Livro: Bicicletas em Equilíbrio
Fábio Magnani
[publicado originalmente em janeiro de 2016]
Eu adoro a chuva. A chuva que limpa, refresca, diminui a luminosidade e que relaxa. Adoro ler ao som da chuva, correr na chuva, voltar para casa pilotando minha moto na chuva. Adoro andar de bicicleta na chuva. Será?
Bem… quanto a pedalar na chuva eu tenho sentimentos mistos – e claro que esta não seria uma opinião de Fábio Magnani se não contivesse alguma rabugice.
Primeiro algumas considerações. Eu uso a bicicleta principalmente para passeio, esporte e acúmulo de capital cultural, muito pouco para questões utilitárias. Mesmo quando vou ao trabalho de bicicleta, em geral posso esperar parar a chuva, ou escolher ir de carro, ou pagar de salvador do mundo ao livrar os pecados da humanidade só porque pedalo. Por isso tudo, minha relação com a chuva é muito menos problemática do que para quem depende da bicicleta para estar em determinado lugar em determinado horário, principalmente para quem não aumenta seu prestígio social ou político só por pedalar.
Ainda, eu não moro em um local com risco de desabamento ou de alagamento, então acho a chuva um fenômeno lindo. Mesmo as tempestades me acalmam – já que posso me proteger.
Voltando à bicicleta, como eu disse aí em cima, eu adoro a chuva que refresca e que acalma. Mas não gosto de todos os efeitos da chuva. Fico irritado com os meus óculos, que ficam embaçados, dificultando a visão. Segundo, a pista fica escorregadia, o que demanda maior concentração no chão que atrai. Pior, como eu ando com firma pé, fico mais preocupado ainda de dar uma escorregadela e não ter tempo de colocar o pé no chão.
Terceiro, na escola me colocaram um medo danado de água da chuva, que teria leptospirose. Não que isso me impeça de pedalar na chuva, mas não vou negar que penso nisso de tempos em tempos quando a água é jogada para cima. A educação infantil se baseia muito mais no medo do que no esclarecimento. Se você não rezar vai ser assombrado por fantasmas, se você pedalar na chuva vai pegar leptospirose (nem sei o que é isso, mas tenho medo mesmo assim), se você desrespeitar uma autoridade vai ser preso.

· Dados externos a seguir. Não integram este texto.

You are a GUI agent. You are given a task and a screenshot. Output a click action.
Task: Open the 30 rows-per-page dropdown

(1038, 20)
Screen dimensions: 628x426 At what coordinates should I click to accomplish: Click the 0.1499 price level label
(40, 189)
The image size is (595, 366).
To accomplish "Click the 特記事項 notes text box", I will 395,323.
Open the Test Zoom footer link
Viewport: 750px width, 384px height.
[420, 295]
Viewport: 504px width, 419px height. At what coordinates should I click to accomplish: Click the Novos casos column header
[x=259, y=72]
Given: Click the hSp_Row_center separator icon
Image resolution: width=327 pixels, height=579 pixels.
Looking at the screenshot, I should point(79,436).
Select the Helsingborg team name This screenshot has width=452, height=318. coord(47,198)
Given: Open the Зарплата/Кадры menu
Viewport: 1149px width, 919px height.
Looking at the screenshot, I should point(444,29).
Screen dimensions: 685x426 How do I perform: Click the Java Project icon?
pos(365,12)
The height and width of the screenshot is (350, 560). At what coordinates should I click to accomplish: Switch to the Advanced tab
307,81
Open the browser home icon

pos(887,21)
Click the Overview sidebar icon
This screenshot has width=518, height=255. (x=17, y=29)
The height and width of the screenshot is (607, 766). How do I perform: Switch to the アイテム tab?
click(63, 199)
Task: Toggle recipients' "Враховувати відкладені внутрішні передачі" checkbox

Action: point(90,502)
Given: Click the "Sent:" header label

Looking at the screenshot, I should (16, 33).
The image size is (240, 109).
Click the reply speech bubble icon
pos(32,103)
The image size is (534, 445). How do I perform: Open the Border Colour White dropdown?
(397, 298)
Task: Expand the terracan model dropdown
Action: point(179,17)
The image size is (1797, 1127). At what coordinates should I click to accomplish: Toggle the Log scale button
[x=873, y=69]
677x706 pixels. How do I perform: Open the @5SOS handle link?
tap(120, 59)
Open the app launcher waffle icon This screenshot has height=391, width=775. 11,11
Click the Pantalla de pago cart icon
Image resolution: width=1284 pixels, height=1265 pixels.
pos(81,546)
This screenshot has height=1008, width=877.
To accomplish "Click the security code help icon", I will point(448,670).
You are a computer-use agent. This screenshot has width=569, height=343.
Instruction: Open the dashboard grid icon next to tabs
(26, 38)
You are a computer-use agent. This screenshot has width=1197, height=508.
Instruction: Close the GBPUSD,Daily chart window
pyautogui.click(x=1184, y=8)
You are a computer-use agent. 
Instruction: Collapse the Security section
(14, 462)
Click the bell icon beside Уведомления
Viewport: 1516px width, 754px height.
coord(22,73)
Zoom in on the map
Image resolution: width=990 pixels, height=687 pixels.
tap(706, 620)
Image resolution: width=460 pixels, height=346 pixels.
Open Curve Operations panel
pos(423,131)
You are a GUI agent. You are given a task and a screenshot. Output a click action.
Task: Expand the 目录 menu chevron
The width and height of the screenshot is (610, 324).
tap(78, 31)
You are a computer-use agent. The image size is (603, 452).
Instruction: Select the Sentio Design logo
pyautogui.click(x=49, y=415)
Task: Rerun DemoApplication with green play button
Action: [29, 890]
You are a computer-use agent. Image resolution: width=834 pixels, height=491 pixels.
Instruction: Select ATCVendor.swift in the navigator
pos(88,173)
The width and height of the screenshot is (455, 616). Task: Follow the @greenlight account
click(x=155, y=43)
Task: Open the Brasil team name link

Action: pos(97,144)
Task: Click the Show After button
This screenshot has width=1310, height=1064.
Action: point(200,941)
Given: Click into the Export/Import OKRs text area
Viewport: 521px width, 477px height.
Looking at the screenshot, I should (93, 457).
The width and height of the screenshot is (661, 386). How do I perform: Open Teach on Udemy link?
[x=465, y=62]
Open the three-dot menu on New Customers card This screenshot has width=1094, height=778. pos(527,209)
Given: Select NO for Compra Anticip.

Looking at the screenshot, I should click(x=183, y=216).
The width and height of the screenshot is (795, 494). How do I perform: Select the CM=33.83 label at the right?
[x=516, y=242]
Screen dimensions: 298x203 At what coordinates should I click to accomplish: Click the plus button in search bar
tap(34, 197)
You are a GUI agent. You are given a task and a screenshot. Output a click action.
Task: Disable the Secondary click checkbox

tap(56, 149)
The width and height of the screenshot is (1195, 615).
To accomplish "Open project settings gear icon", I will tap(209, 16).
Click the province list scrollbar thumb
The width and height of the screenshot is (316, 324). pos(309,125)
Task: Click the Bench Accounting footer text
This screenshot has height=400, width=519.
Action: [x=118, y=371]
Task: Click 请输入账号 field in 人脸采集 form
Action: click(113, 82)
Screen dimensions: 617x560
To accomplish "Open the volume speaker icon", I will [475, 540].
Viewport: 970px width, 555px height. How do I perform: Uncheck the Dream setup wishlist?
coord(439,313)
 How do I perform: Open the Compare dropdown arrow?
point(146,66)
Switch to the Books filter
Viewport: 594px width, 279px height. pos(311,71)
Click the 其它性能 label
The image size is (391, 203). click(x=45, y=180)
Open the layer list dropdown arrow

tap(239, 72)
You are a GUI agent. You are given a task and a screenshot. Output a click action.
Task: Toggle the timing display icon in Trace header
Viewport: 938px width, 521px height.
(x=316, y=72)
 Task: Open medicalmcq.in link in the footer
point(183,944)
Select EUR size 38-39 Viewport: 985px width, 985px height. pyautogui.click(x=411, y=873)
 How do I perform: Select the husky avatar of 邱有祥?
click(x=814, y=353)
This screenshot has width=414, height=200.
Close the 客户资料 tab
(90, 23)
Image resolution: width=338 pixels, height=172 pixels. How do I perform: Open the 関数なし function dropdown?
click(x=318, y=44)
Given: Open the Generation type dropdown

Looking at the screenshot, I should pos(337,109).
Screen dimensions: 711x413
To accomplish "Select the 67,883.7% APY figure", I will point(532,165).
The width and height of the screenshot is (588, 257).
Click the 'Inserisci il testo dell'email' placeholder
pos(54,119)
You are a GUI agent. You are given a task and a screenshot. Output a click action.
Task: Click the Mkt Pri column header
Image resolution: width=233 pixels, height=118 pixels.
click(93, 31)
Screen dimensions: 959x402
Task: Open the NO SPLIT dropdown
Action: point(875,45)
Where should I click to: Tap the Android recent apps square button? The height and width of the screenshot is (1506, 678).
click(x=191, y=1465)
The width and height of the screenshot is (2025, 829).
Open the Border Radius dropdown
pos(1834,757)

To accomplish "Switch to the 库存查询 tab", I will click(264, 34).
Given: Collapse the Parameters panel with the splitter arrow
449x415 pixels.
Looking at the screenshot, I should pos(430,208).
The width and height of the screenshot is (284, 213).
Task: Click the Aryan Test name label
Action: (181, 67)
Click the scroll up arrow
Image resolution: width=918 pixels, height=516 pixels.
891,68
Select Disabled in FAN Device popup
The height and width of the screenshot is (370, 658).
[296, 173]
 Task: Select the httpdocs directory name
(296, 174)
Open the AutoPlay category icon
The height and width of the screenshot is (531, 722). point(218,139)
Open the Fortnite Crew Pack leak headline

O maior inconveniente de pedalar na chuva, no entanto, são os carros. E sinto isso também quando piloto a minha moto. É que os veículos de quatro rodas têm muito mais facilidade em fazer curvas e manobras que os veículos de duas rodas – não só por terem quatro rodas, mas também por terem pneus mais largos e com pressão mais baixa. Em geral a gente não liga muito, pois o fato das motos e bicicletas serem mais leves e compactas acaba compensando a aderência dos carros, nos distanciando deles. Só que na chuva, com atrito mais baixo, a gente sente muito. Os carros ficam relativamente mais ligeiros, colando o tempo todo, nos forçando a andar mais rápido do que gostaríamos. Pior é que você nunca sabe o que tem embaixo de uma poça ou de uma lâmina d´água – e o carro te coagindo a entrar nela sem muito tempo para pensar.
Por essas e outras é que pedalar uma bicicleta ou pilotar uma moto na chuva não é tão legal quanto poderia ser.
Tudo seria muito melhor se as pistas fossem bem cuidadas, se houvesse separação do tráfego de bicicletas, motos e de carros, e se os carangueiros tivessem treinamento para compreender as especificidades dos veículos de duas rodas.
Daí seria uma maravilha, teríamos apenas o lado bom da chuva. Pelo menos para quem prefere chuva do que sol, como eu.